Book Review / "The Sound and The Fury" by William Faulkner

The Sound and the Fury The Sound and the Fury by William Faulkner




It was a chore to read this book. Yet, after I finished it, I felt as if I had lived among the troubled Compsons rather than read about them.

The stream-of-consciousness narrative isn’t for every reader to digest and to enjoy. And when it’s a stream of a person with a mental disability and the author does an excellent job of portraying how the mind of such a person works, it is, I believe, a huge stop-sign for many.

I admire the courage of the author who put aside the doubts I’m sure he did have and wrote the book like no other. Reading “The Sound and The Fury” was like being constantly slapped in the face and not waiting before the ringing in your head stopped, returning for more. I doubt any author nowadays would dare to create a story like that.

Countless times, I lost the thread of the narrative. Countless times, I put the book aside and days passed before I returned to reading it. I felt the frustration, the uneasiness, the impatience – the fury borne from the sounds William Faulkner made me listen to in my head.

While reading it, I’m not sure I understood even half of what was going on in the Compsons’ household and, in the second part of the book, with Quentin in Harvard. After closing the book, I felt like I watched a movie rather than read the words on paper. The things I thought I didn’t understand emerged from somewhere underneath my subconsciousness and pinned into my memory.

I am not sure if the most profound impression I was left with after reading “The Sound and The Fury” by William Faulkner means that I liked the book. That’s why I’m posting this review without a star rating. I might change it if I ever decide to reread it.

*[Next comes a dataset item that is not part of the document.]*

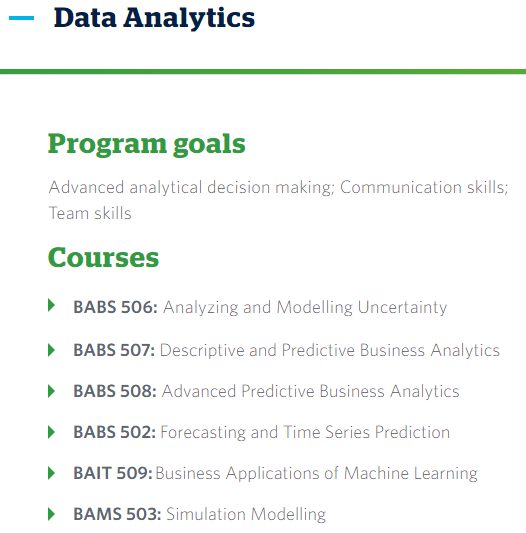This screenshot has height=533, width=526.
Task: Click the green arrow beside BABS 507
Action: point(51,350)

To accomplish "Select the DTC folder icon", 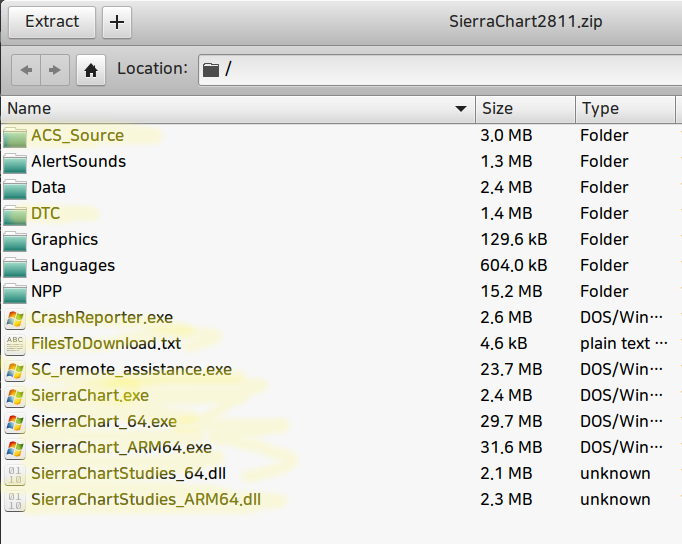I will (x=15, y=214).
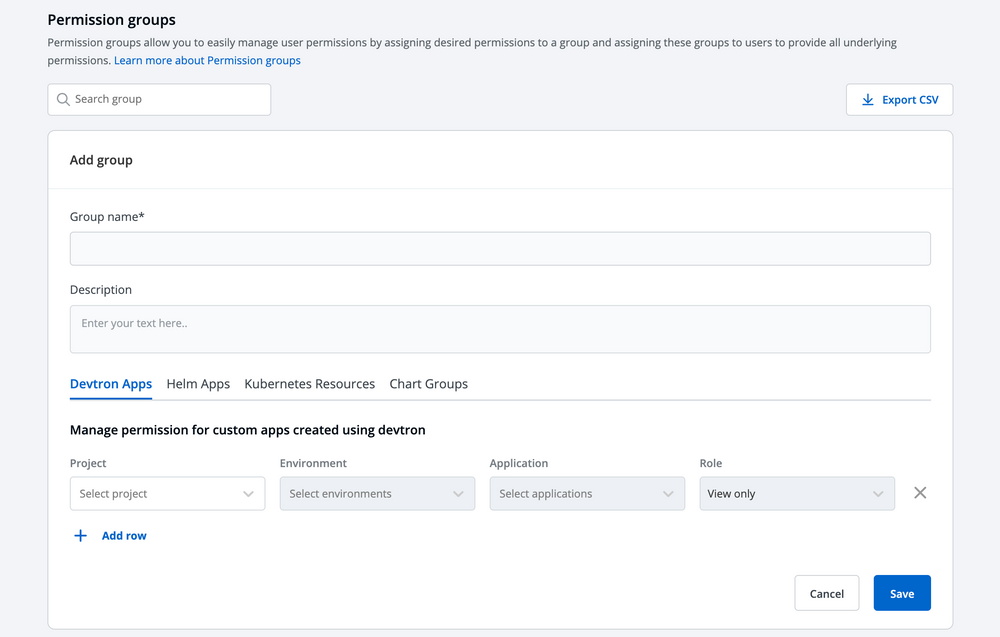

I agree with Richard Hughes, who said in the introduction that this novel should be read a second time at least. “The essential quality of a book that can be read again and again, it seems to me, is that it shall appear different at every reading – that it shall, in short, be a new book.” I also feel that the only way to truly enjoy this story is to do as Mr Hughes suggests: “…there is no need to disentangle anything. If one ceases to make the effort, one soon finds that this strange rigmarole holds one’s attention on its own merits.” I confess I wasn’t able to fully do that this time, but when I did lose myself in the narrative, giving up on exerting my brain to understand what should be felt not judged using logic, I caught glimpses of something flawing effortlessly, leaving vivid images etched in my mind.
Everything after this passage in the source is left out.